Viele Kostüme sind fertig, zahlreiche Nummern sind einstudiert. Die ersten Sitzungen haben stattgefunden, und überall verkaufen die Veranstalter 2G-Tickets für die Fastnacht.

Bekommen Wiesbaden die vierte Welle gestoppt? Reicht der Impfboost? Was ist, wenn im Januar wieder alles abgesagt werden muss? Um den vier großen Wiesbadener Fastnachtsvereinen Planungssicherheit zu geben, hat Wiesbadens Magistrat beschlossen, die vier Vereine mit insgesamt 40000 Eurofür die Fastnacht zu unterstützen.

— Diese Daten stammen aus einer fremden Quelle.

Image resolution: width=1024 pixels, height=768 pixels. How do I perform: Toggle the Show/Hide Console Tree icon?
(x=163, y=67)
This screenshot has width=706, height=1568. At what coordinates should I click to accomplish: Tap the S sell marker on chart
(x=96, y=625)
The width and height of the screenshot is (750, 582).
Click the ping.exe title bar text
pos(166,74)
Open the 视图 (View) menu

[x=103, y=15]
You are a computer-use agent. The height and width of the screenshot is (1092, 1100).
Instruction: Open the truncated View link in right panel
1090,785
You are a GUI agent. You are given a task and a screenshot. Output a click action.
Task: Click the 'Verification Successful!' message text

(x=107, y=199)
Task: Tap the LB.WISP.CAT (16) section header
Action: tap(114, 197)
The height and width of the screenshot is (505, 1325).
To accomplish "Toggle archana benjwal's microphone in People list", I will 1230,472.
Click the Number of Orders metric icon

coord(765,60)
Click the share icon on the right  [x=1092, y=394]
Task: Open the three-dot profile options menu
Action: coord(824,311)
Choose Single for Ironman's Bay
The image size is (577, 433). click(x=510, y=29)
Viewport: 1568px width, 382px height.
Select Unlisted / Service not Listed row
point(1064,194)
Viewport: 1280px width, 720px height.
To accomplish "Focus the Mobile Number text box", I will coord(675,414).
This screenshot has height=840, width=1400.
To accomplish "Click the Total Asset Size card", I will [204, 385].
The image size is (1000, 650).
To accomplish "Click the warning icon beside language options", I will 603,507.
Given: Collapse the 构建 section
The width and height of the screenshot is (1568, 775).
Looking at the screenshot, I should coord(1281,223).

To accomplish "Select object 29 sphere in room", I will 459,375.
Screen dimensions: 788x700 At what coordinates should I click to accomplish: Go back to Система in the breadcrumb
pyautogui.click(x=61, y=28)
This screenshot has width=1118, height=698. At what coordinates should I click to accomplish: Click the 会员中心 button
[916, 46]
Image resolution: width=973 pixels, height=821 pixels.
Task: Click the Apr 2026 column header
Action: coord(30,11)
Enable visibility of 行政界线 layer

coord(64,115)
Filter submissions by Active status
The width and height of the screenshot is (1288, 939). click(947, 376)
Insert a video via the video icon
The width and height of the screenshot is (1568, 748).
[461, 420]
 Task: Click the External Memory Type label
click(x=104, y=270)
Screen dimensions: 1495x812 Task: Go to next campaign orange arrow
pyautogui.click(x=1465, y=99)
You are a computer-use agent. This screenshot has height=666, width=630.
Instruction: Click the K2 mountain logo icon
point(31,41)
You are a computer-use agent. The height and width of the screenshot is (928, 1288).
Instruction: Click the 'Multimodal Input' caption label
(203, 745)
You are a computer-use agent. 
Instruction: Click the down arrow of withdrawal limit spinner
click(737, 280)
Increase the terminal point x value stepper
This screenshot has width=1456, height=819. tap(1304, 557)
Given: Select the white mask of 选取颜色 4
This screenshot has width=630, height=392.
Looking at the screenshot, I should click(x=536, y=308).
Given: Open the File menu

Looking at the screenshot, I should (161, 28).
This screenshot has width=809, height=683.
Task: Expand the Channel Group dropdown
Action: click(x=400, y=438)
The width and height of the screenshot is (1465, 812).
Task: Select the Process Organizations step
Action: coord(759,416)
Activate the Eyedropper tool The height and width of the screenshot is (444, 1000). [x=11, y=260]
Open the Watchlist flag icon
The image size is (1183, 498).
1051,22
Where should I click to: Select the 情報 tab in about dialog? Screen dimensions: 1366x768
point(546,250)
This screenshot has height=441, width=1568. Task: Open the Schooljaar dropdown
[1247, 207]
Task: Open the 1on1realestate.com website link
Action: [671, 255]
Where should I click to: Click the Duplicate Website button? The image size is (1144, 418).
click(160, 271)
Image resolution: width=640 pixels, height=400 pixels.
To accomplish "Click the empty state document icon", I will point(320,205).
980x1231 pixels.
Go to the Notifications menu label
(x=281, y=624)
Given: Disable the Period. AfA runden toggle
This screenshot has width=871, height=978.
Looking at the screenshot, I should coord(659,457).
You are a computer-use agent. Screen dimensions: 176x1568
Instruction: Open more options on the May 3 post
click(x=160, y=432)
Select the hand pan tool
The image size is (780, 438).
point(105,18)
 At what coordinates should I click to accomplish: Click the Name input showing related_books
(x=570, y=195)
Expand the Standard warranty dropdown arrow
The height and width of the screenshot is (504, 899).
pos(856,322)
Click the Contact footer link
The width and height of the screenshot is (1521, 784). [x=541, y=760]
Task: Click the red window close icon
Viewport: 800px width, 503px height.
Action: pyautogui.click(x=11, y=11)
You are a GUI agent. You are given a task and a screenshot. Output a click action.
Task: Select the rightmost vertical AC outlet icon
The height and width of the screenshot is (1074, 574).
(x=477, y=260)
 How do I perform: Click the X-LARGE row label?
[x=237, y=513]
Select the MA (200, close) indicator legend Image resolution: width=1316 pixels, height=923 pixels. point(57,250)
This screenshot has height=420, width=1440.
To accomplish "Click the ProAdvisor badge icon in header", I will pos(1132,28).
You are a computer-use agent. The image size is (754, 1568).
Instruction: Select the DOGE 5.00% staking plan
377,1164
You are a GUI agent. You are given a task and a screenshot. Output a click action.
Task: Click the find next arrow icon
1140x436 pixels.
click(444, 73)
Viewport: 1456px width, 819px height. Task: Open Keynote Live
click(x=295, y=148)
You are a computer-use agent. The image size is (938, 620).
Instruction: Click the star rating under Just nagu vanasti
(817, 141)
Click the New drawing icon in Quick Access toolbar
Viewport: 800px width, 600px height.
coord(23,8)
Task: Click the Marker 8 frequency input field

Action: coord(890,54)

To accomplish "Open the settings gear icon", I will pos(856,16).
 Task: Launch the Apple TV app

„Den Vereinen entstehen durch die wiederholte Absage der Prunksitzungen erhebliche Einnahmeausfälle. Der Magistrat möchte mit der Umwidmung der Mittel ein Zeichen für den Erhalt der Fastnacht in Wiesbaden setzen.“ – Bürgermeister Dr. Oliver Franz

Die Finanzmittel waren ursprünglich als Mietkostenzuschuss für die Sitzungen der Fastnachtsvereine im Kurhaus geplant, die aufgrund der Corona-Pandemie nur zum Teil hätten stattfinden können, und sollten zur Finanzierung der laufenden Kosten der Kampagne 2021/2022 beitragen. Die Mittel sollen jetzt gleichwohl in Gänze ausgezahlt werden, um die Arbeit der Vereine zu unterstützen und einen Beitrag zur Pflege und zum Erhalt des Brauchtums zu leisten. Je 8000 Euro erhalten die Vereine: Die Narrenzunft 1950 e.V., Erbenheimer Brummer, die Dachorganisation Wiesbadener Karneval 1950 e.V., die Carnevalsgemeinschaft Fidel Elf Wiesbaden/Mainz e.V.. 16.000 Euro erhält der Carneval-Club Wiesbaden 1954 e.V., der zwei Sitzungen im Kurhaus geplant hatte.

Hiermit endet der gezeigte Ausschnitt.